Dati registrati

------------------------------------------------

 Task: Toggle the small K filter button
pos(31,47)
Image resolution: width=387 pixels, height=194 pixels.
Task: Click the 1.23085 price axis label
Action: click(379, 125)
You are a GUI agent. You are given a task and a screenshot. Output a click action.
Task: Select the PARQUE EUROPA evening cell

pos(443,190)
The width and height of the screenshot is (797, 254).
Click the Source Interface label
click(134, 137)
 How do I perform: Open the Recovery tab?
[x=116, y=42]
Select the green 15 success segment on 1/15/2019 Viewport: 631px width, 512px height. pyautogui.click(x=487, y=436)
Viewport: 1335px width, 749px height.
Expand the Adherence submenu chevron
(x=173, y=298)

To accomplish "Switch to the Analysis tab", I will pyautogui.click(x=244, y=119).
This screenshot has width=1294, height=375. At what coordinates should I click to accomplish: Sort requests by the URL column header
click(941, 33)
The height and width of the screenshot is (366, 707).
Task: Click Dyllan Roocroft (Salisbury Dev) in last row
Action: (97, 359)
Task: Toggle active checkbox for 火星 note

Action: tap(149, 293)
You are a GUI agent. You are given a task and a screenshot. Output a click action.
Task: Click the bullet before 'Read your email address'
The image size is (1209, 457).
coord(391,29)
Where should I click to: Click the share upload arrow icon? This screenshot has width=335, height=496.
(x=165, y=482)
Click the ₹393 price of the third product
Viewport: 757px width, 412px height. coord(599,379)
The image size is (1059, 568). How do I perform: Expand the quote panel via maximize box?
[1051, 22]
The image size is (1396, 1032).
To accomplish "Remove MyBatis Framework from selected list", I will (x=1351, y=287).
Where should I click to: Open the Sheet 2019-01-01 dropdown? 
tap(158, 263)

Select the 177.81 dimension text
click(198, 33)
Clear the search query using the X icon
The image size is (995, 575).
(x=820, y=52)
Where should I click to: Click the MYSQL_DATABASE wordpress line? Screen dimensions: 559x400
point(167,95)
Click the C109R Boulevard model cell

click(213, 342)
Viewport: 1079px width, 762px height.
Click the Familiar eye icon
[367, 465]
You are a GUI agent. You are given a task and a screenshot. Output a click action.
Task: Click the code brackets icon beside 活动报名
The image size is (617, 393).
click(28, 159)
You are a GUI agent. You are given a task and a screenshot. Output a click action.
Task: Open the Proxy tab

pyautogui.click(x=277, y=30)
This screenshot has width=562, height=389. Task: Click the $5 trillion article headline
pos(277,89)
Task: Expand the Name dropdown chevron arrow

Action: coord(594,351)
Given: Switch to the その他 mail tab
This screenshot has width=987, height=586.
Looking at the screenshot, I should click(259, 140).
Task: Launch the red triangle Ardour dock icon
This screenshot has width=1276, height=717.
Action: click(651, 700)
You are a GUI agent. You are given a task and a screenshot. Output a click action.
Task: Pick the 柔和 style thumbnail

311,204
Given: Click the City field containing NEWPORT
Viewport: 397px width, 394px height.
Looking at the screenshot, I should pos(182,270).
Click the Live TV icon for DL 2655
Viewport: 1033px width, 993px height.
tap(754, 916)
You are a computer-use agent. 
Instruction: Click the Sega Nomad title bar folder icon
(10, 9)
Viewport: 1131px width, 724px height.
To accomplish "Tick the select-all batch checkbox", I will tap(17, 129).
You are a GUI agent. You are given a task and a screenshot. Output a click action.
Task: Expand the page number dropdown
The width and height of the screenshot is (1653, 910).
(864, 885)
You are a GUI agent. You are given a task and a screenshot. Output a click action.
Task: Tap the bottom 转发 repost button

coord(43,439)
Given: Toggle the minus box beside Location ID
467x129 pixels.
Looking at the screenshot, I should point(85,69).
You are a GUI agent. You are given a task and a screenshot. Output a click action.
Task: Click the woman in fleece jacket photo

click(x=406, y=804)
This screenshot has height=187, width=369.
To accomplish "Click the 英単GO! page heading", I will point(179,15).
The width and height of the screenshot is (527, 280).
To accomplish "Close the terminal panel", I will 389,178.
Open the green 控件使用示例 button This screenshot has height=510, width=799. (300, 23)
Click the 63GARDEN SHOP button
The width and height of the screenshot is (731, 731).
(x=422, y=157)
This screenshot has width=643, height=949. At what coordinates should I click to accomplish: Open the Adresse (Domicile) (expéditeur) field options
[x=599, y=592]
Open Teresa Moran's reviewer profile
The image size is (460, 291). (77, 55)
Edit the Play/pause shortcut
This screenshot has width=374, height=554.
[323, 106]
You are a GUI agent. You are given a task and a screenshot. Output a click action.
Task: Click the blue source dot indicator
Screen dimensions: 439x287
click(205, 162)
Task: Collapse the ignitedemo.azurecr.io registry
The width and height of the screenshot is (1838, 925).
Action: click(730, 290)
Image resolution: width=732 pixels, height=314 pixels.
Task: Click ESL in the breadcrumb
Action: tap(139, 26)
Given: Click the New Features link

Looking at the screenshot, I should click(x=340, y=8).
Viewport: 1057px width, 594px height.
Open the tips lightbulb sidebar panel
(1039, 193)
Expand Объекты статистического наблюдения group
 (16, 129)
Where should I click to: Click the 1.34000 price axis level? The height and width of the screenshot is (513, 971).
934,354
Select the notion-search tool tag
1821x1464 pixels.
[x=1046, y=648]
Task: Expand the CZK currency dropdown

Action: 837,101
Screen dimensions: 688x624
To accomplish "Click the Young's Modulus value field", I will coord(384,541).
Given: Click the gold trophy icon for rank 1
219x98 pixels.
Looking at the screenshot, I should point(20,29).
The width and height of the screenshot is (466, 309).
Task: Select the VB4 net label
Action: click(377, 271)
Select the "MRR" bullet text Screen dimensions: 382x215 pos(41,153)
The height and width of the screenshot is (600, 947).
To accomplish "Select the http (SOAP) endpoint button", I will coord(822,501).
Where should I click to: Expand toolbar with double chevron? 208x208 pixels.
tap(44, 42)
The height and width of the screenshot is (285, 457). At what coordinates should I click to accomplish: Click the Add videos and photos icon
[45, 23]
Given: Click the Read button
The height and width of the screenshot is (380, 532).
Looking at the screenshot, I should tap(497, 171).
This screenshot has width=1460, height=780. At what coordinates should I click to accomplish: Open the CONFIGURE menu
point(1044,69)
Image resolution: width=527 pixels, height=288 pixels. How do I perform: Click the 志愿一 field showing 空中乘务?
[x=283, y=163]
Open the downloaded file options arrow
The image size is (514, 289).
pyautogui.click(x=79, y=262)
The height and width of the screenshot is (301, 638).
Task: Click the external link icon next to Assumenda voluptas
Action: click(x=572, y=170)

------------------------------------------------

→ COMPITO ASSEGNATO
Puoi riscrivere le voci a partire dall'inizio dei dati e fino alla riga che contiene "pos(443,190)", aggiornandole con "morning" al posto di "evening" e lasciando invariato tutto il resto?

→ RISPOSTA ESERCIZIO
 Task: Toggle the small K filter button
pos(31,47)
Image resolution: width=387 pixels, height=194 pixels.
Task: Click the 1.23085 price axis label
Action: click(379, 125)
You are a GUI agent. You are given a task and a screenshot. Output a click action.
Task: Select the PARQUE EUROPA morning cell

pos(443,190)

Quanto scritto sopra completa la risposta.